在還原劑（如甲醛、硼氫化鈉或硫代硫酸鈉）的作用下，銀離子（Ag?）被還原為金屬銀（Ag?），金屬銀在蛋白質表面沉積，形成可見的黑色或棕色條帶，顯色強度與蛋白含量正相關。

雖然銀染法的靈敏度遠高于考馬斯亮藍染色，但其操作步驟較為復雜，且甲醛的使用讓凝膠中蛋白化學交聯，導致質譜不兼容；線性范圍窄，不太適合量化；核酸、脂類、糖脂類化合物常會對銀染染色的結果進行干擾，導致實驗重復率低。

圖片來源：https://www.licorbio.com/applications/colorimetric-and-fluorescent-gel-staining

三、負染（Negative Staining）

負染法是一種通過選擇性沉淀金屬離子于凝膠背景，使蛋白質條帶保持透明的快速檢測技術。其核心是反向顯影（背景染色，蛋白透明），負染液中的金屬離子（如鋅、銅、鎳等）在凝膠的非蛋白區域（聚丙烯酰胺基質）形成不溶性鹽沉淀，產生深色背景。蛋白質條帶因表面電荷或化學特性阻礙金屬鹽沉積，保持透明或淺色，與深色背景形成對比。

常用方法包括咪唑鋅法和氯化銅法，以咪唑鋅為例，鋅離子通過配位作用與咪唑結合，形成復合物沉淀于凝膠基質；蛋白質條帶因缺少結合位點保持透明。

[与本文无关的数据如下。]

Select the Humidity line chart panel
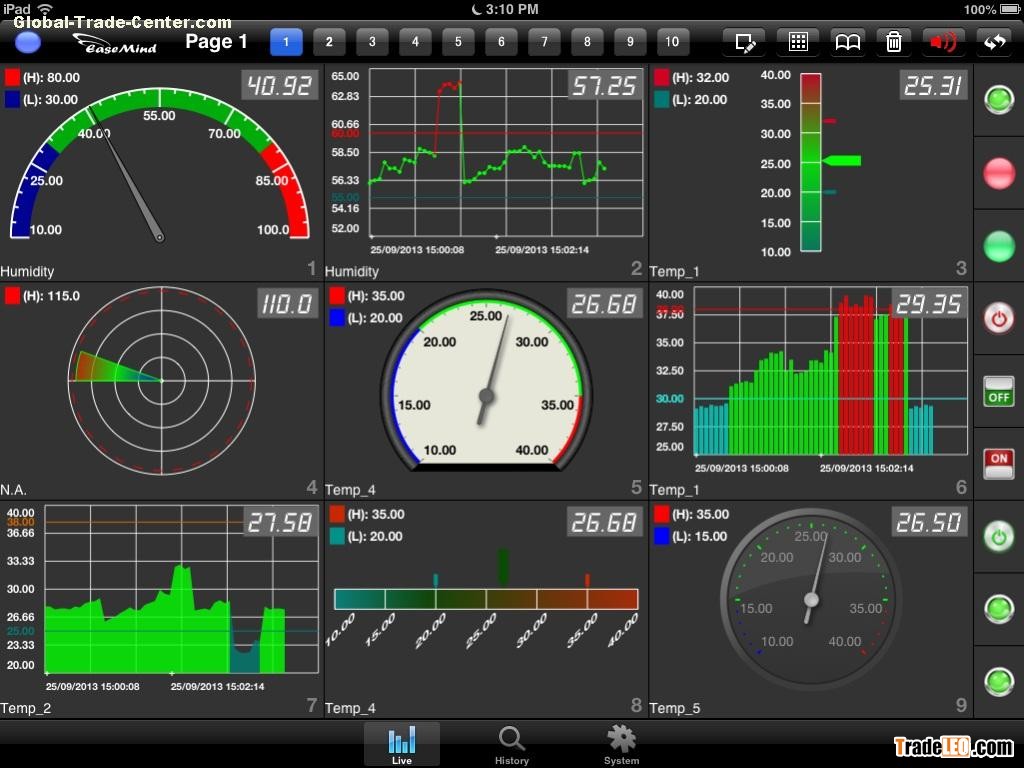 coord(486,172)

染色后可通過EDTA或磷酸緩沖液洗脫金屬離子，恢復蛋白質活性。

圖片來源：https://www.nacalai.com/global/Download/pdf/Gel_Negative_Stain_Kit.pdf

負染法的優點是快速、低成本、不破壞蛋白質活性；缺點是對比度較差，且重現性受到諸多物理化學因素的影響(例如染色液的pH，膠中陰離子的濃度、溫度等)，因此限制本方法的廣泛使用。

四、熒光染色（Fluorescent Staining）

熒光染色是一種基于熒光染料特異性標記蛋白質的高靈敏度檢測技術，該方法靈敏度可達納克級（如SYPRO Ruby靈敏度可達1-10 ng/條帶）。其核心原理是通過熒光分子與蛋白質結合后，在特定波長光激發下發射熒光信號，從而實現可視化檢測。

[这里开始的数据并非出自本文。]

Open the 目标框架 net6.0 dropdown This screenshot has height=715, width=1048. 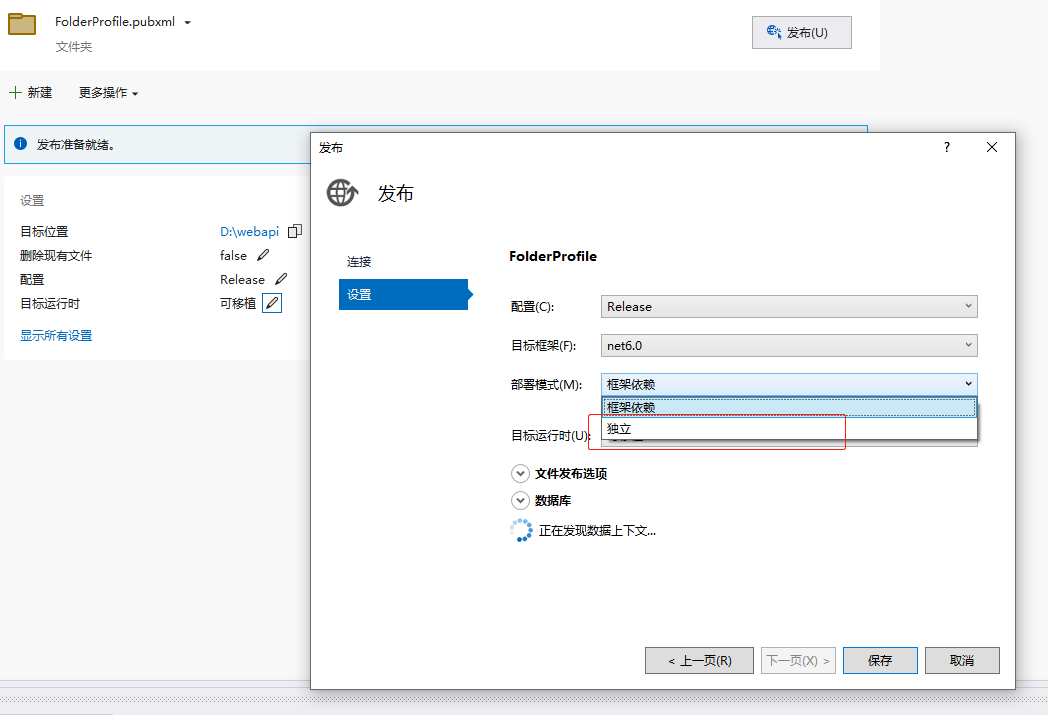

圖片來源：https://www.researchgate.net/publication/323999097_Fluorogenic_Ag-Tetrazolate_Aggregation_Enables_Novel_and_Efficient_Fluorescent_Biological_Silver_Staining

常見的熒光染料如SYPRO Ruby和Deep Purple，它們與蛋白質的結合方式可能不同，有的是通過疏水相互作用，有的可能涉及靜電作用或其他機制。

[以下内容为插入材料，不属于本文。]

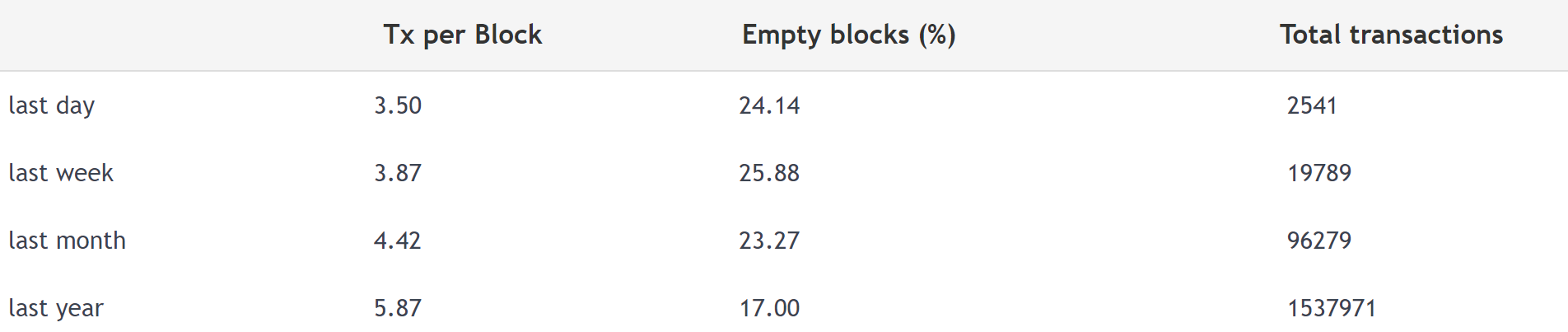Screen dimensions: 1568x332
Task: Click total transactions value 19789
Action: 1319,173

● 疏水作用主導型（如SYPRO Ruby、Deep Purple）：染料通過疏水作用嵌入SDS包裹的蛋白質疏水區域，而非依賴靜電結合。這種結合方式無需對蛋白質進行共價修飾，因此不會干擾蛋白質的結構和功能。

● 靜電作用主導型（如Nile Red、Epicocconone）：在非變性電泳中，染料通過靜電作用結合蛋白質表面帶電基團（如氨基、羧基）適用于Native-PAGE或特定修飾蛋白檢測。

● 共價結合型（如FITC、Cy系列染料）：通過化學反應（如與氨基共價結合）標記蛋白質，與疏水或靜電作用型染料不同，共價結合型染料需要在電泳前，即蛋白質樣品制備階段，就與蛋白質發生反應。

以上就是蛋白質凝膠常見的幾種染色方法，在實際應用中，我們需要根據實驗目的、蛋白質豐度、后續分析需求以及實驗條件等因素，綜合考慮各種染色方法的優缺點，選擇最合適的染色方案，以確保實驗結果的準確性和可靠性。